Scrumban : la fusion des frameworks Scrum et Kanban. Un système agile hybride, issu de la maîtrise des méthodologies qui le composent

 

 

Scrumban est un système Agile hybride. Scrumban, c’est la fusion des frameworks Scrum et Kanban.
Nous pourrions dès lors penser qu’une telle réunion consiste surtout à ne profiter que des avantages de chaque parent. Toutefois, une équipe agile — qu’elle soit Scrum ou Kanban — qui opte pour cet hybride cherche généralement, à améliorer sa capacité de travail, sa productivité ou la qualité de celle-ci, par le biais d’une adaptation de la méthodologie qu’elle pratique.

Pour mieux comprendre comment se compose cette hybridation, il convient de s’intéresser à l’historique de ces systèmes, puis d’expliciter, dans un deuxième temps, leurs principaux aspects. Un second article sera plus spécifiquement consacré à Scrumban en tant que tel afin de mettre en avant les implications de sa mise en place dans une organisation.

At this point, we are now operating a simple kanban pull system. We still have our time-boxed iteration and planning cycle, so perhaps we might call such a thing a Scrumban system!

Expliquant comment apporter un peu plus de Lean dans Scrum en passant par Kanban : Corey Ladas, Scrum-ban[1]

 

Historique

Corey Ladas, dans son article Scrum-ban de 2008, décrit l’évolution possible d’une équipe Scrum vers un système Lean en intégrant Kanban dans leur framework. Bien que la paternité du terme lui soit attribuée, on le devine, l’historique de Scrumban est, en fait, l’historique de ces deux composants ou parents. Un précédent article donne l’historique de kanban. Pour ce qui est de l’autre parent, Scrum, cet article s’appuiera sur le Scrum Guide de Schwaber et Sutherland[2] ainsi que sur le guide de Claude Aubry[3], qui en expose ses origines ainsi que sa place au sein des méthodologies du mouvement agile[4].

Scrum (n): A framework within which people can address complex adaptive problems, while productively and creatively delivering products of the highest possible value.

K. Schwaber and J. Sutherland, The Scrum Guide[2]

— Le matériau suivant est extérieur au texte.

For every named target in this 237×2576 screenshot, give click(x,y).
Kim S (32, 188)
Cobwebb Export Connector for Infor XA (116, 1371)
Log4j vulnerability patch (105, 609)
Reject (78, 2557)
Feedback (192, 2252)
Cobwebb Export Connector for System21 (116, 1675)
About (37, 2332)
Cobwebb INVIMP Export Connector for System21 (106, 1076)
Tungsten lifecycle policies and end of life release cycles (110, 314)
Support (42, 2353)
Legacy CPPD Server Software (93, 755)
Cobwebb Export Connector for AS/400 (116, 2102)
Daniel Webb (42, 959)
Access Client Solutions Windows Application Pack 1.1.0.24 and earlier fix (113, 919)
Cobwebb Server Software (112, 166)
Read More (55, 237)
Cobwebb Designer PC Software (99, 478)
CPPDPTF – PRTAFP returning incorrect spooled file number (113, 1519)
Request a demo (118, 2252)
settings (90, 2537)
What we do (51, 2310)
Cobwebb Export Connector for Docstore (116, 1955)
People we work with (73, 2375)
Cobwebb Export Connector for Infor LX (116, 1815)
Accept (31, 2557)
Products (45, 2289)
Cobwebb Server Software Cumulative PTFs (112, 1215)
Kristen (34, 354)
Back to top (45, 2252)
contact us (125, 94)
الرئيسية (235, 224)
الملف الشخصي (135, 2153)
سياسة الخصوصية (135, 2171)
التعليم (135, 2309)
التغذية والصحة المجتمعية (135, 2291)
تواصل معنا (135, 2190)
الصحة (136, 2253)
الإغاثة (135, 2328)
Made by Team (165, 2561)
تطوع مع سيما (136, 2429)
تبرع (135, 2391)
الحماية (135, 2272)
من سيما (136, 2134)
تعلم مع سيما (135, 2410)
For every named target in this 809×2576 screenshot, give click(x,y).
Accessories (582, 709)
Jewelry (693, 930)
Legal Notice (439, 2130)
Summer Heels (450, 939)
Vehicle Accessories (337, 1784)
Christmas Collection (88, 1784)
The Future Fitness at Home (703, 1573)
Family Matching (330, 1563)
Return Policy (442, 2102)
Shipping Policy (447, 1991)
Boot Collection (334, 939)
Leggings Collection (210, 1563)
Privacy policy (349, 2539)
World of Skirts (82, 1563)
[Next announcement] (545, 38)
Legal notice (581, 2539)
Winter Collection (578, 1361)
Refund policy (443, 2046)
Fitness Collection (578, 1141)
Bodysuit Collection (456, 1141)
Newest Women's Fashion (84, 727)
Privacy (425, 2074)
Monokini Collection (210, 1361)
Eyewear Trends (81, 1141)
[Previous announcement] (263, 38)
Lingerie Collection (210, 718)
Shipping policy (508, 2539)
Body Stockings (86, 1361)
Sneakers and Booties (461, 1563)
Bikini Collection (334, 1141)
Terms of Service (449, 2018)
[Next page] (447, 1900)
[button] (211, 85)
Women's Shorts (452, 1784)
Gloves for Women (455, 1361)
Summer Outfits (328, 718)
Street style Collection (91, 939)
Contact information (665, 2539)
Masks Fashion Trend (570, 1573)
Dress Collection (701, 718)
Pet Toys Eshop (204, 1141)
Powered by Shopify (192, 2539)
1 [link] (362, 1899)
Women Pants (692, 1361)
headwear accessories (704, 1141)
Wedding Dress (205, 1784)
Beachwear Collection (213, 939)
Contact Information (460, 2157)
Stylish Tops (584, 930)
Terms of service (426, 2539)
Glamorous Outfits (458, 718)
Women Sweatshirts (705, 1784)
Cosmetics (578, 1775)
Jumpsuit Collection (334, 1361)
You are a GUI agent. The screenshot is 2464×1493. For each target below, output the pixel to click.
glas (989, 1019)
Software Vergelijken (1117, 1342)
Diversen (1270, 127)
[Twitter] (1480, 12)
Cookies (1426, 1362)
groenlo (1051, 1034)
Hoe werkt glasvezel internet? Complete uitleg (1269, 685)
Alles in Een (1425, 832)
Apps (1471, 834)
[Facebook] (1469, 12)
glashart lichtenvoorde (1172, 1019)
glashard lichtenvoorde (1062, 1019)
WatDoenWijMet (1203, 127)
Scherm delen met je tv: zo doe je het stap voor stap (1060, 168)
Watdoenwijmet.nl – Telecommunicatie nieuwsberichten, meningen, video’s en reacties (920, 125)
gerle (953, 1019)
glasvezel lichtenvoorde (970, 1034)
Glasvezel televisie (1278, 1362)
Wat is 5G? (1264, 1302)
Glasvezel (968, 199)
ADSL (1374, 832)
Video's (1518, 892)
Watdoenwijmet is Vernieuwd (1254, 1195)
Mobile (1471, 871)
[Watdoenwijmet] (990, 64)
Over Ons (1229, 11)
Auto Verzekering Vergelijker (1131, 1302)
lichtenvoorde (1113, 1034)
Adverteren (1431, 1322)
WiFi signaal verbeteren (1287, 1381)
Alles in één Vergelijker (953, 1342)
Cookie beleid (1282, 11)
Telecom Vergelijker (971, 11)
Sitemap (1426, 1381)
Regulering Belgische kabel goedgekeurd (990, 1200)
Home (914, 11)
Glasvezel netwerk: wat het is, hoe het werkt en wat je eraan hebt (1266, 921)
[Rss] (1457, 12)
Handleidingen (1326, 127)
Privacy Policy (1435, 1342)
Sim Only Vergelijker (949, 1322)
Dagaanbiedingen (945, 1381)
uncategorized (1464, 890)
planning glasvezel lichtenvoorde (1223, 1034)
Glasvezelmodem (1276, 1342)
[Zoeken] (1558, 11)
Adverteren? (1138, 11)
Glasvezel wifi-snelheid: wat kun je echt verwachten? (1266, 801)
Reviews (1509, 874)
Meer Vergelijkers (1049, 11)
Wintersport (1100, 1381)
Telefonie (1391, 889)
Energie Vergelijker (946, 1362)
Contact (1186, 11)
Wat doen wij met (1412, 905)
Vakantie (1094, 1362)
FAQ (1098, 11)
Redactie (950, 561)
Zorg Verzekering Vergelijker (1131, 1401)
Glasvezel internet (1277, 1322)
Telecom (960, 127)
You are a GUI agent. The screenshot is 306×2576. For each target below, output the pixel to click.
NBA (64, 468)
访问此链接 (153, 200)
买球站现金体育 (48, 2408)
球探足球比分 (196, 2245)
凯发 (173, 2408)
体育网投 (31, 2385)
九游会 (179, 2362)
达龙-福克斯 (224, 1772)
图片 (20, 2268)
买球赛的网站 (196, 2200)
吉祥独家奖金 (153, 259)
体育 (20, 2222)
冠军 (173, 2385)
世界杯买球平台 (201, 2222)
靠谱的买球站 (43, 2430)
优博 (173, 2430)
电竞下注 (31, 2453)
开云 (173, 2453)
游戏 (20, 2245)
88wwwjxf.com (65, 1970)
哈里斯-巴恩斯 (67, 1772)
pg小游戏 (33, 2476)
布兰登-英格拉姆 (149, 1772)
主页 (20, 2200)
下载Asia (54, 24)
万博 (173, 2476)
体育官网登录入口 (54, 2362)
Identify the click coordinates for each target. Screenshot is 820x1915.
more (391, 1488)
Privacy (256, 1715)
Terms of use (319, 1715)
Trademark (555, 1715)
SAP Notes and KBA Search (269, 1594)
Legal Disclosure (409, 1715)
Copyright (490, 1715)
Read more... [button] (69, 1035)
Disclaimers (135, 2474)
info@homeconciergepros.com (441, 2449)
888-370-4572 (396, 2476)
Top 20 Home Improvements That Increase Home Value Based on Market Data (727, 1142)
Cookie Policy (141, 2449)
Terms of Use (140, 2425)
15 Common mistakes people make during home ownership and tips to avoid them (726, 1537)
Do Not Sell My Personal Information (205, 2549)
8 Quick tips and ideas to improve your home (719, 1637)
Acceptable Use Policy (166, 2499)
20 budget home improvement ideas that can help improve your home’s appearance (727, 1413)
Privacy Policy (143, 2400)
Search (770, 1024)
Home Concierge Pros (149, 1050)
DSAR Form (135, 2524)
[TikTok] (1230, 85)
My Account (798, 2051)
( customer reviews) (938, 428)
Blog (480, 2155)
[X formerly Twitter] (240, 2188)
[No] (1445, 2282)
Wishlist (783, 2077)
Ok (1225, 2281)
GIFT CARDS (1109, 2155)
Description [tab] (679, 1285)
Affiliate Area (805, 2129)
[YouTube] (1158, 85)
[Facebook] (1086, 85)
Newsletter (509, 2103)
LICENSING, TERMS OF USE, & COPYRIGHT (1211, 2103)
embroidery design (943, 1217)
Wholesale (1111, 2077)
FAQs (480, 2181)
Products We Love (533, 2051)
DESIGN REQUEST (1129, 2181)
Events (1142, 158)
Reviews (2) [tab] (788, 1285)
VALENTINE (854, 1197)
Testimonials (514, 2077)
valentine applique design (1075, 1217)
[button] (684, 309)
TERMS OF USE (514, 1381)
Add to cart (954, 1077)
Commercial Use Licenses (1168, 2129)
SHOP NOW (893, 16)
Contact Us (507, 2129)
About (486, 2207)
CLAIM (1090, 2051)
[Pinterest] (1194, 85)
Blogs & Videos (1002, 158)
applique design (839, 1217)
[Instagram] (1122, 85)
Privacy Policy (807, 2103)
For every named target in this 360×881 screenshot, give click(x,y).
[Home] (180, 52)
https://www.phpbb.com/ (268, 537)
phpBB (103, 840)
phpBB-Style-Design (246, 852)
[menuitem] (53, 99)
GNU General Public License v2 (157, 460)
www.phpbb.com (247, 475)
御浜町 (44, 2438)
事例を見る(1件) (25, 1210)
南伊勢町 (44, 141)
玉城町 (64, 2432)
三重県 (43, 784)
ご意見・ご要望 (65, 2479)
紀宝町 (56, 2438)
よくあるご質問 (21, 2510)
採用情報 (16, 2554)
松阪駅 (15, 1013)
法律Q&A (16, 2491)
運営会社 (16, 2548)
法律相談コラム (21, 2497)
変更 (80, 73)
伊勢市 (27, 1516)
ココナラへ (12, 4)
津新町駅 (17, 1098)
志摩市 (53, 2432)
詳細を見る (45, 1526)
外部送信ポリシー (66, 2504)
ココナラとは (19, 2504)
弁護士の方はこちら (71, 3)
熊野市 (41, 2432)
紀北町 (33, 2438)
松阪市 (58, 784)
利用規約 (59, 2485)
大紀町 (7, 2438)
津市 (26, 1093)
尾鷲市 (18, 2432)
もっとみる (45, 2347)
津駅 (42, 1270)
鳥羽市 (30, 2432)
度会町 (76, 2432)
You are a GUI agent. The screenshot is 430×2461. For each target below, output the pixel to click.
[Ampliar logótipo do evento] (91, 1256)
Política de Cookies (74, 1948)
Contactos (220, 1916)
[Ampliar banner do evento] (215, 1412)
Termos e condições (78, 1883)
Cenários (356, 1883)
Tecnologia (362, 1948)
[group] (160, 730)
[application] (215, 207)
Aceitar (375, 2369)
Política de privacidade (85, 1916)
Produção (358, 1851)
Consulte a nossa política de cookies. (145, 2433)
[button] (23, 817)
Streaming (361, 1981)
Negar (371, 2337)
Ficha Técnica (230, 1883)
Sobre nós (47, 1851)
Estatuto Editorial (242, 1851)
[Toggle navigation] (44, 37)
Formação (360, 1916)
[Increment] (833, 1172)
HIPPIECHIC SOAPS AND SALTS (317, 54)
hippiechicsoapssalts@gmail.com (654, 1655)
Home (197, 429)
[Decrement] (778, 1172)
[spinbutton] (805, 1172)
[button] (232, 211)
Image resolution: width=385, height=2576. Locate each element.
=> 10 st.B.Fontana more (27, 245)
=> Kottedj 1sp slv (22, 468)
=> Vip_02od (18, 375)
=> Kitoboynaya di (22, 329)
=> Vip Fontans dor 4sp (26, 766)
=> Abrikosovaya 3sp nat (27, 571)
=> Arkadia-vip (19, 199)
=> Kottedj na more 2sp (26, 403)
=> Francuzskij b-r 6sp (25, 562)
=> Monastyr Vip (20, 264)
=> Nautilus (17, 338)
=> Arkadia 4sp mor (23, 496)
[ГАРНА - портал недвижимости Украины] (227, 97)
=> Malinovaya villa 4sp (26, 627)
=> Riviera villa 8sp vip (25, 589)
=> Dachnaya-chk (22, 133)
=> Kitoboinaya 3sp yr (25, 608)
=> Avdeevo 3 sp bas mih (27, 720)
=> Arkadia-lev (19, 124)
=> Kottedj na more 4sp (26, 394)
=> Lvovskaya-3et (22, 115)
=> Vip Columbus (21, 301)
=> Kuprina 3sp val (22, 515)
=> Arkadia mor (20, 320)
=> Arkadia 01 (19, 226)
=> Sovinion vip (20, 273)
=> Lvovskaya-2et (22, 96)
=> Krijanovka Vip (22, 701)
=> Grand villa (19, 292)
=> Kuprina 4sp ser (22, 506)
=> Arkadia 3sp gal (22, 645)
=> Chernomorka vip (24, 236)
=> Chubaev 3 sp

À l’instar de Kanban, Scrum n’est pas si récent. En effet, le terme, dont la référence au rugby est notoirement connue, a été repris d’un article du Harvard Business Review de 1986 faisant état de méthodes mises en place par certaines compagnies américaines et japonaises pour rester compétitives dans le développement de leurs nouveaux produits. Les auteurs mettent en évidence le besoin de rapidité et de flexibilité des équipes de développement. Pour pallier cela, ces compagnies ont adopté une vision plus holistique du développement, où il n’est plus question d’opérations successives dans un projet ou sur un produit. L’idée est plutôt de prendre l’équipe de développement comme un tout qui porte le projet à son terme; de là, s’explique la comparaison avec une équipe de rugby.

Aubry rapporte l’anecdote selon laquelle le terme « scrum », bien qu’anglais et signifiant “mêlée”, a été choisi par les auteurs car les japonais sont amateurs de rugby. Il rappelle entre autres que “Jeff Sutherland [un des pères fondateurs de la méthodologie (ndlr)] s’est appuyé sur cet article pour donner son nom à Scrum”.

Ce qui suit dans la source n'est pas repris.